**Activity**
Below are the records. Retype exactly the lines between the lines holding "View the 61 Likes list" and "The width and height of the screenshot is (800, 600).", inclusive.

Source data section start

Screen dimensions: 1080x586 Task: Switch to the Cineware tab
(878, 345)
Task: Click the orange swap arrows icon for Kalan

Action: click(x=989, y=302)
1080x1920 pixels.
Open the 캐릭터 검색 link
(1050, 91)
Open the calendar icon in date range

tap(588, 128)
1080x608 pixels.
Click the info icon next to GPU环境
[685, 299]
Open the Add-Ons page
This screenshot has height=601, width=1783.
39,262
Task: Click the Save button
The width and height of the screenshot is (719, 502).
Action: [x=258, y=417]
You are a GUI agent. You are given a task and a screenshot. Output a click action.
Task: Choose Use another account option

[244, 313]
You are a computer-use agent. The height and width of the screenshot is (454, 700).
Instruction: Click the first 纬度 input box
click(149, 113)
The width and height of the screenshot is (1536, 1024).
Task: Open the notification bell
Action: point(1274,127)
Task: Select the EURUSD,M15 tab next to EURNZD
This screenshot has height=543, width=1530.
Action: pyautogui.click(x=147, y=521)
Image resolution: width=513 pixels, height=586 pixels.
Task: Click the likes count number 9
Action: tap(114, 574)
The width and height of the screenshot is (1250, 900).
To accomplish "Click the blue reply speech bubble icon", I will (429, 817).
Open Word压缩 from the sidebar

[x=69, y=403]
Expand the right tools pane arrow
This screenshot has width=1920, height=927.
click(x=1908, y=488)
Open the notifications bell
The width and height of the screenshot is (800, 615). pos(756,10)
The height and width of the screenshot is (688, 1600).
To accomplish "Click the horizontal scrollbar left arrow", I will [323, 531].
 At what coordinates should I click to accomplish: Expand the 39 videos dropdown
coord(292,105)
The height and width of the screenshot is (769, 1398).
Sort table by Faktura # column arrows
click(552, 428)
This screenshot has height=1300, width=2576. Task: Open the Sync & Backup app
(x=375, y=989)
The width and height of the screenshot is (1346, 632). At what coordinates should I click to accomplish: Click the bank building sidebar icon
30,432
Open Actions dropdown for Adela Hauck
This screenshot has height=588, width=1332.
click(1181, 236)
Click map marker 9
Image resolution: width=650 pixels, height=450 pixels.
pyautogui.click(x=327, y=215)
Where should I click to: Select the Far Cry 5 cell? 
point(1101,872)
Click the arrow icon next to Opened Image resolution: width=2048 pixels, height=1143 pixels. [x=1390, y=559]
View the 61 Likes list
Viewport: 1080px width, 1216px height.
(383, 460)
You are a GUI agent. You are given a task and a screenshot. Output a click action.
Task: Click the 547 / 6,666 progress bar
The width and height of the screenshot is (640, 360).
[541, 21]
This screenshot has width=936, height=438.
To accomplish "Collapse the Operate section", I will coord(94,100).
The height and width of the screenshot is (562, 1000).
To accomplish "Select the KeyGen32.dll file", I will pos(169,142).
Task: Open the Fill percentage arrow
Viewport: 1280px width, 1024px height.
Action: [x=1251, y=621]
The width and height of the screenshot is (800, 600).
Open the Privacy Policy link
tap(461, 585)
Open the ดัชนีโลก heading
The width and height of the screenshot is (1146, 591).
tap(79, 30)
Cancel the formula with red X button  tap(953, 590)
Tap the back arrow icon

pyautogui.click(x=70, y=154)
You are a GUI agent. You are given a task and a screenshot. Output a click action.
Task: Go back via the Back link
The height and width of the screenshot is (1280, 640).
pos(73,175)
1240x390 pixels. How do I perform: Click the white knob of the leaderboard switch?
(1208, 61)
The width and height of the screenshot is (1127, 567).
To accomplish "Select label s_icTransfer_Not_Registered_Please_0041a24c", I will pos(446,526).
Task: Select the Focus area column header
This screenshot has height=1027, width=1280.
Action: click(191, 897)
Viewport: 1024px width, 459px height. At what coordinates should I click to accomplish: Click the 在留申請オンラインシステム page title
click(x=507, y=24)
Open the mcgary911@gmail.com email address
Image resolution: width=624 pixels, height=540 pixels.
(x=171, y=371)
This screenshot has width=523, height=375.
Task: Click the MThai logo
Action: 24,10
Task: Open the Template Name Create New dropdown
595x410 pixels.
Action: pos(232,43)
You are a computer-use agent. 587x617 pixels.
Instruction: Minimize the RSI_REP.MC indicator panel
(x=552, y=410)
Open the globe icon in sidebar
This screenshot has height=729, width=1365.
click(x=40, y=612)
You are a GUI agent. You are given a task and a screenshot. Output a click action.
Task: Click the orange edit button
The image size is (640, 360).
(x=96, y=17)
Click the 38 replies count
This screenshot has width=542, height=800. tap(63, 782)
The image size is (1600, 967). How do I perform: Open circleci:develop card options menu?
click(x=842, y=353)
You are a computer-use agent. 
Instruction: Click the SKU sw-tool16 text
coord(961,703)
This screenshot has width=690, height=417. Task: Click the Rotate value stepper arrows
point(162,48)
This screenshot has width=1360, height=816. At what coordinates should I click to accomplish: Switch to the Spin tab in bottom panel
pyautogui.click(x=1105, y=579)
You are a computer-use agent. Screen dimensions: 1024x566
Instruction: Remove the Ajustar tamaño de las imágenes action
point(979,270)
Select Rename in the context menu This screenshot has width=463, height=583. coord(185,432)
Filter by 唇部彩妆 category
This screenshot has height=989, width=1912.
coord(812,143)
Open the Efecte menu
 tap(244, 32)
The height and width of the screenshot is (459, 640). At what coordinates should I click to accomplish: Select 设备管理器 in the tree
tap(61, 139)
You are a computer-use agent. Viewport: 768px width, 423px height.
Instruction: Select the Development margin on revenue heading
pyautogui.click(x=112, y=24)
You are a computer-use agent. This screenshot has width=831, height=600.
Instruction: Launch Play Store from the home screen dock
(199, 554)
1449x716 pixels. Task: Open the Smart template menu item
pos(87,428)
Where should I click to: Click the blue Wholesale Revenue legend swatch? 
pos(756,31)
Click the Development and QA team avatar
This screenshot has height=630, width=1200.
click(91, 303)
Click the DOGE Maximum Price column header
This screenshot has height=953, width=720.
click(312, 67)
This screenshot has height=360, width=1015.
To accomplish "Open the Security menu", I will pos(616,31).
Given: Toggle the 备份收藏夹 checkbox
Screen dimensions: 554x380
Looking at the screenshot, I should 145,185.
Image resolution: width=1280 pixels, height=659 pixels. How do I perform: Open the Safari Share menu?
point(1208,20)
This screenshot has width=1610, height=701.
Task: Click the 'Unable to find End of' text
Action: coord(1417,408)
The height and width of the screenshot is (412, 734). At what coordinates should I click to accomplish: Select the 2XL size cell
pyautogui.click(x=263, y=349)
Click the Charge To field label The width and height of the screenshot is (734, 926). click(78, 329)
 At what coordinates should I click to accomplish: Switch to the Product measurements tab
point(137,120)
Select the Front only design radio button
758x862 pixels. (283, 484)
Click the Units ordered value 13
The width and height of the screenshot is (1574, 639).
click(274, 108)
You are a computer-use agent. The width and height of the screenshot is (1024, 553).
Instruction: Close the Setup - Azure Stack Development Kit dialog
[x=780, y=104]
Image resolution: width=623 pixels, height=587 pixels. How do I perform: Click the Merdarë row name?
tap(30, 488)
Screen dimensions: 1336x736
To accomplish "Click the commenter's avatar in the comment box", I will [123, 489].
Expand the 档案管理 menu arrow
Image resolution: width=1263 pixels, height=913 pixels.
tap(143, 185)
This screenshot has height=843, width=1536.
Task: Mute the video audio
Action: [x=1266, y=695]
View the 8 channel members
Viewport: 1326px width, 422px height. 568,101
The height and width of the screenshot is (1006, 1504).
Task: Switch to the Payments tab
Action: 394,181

Source data section end

**Finished exercise**
View the 61 Likes list
Viewport: 1080px width, 1216px height.
(383, 460)
You are a GUI agent. You are given a task and a screenshot. Output a click action.
Task: Click the 547 / 6,666 progress bar
The width and height of the screenshot is (640, 360).
[541, 21]
This screenshot has width=936, height=438.
To accomplish "Collapse the Operate section", I will coord(94,100).
The height and width of the screenshot is (562, 1000).
To accomplish "Select the KeyGen32.dll file", I will pos(169,142).
Task: Open the Fill percentage arrow
Viewport: 1280px width, 1024px height.
Action: [x=1251, y=621]
The width and height of the screenshot is (800, 600).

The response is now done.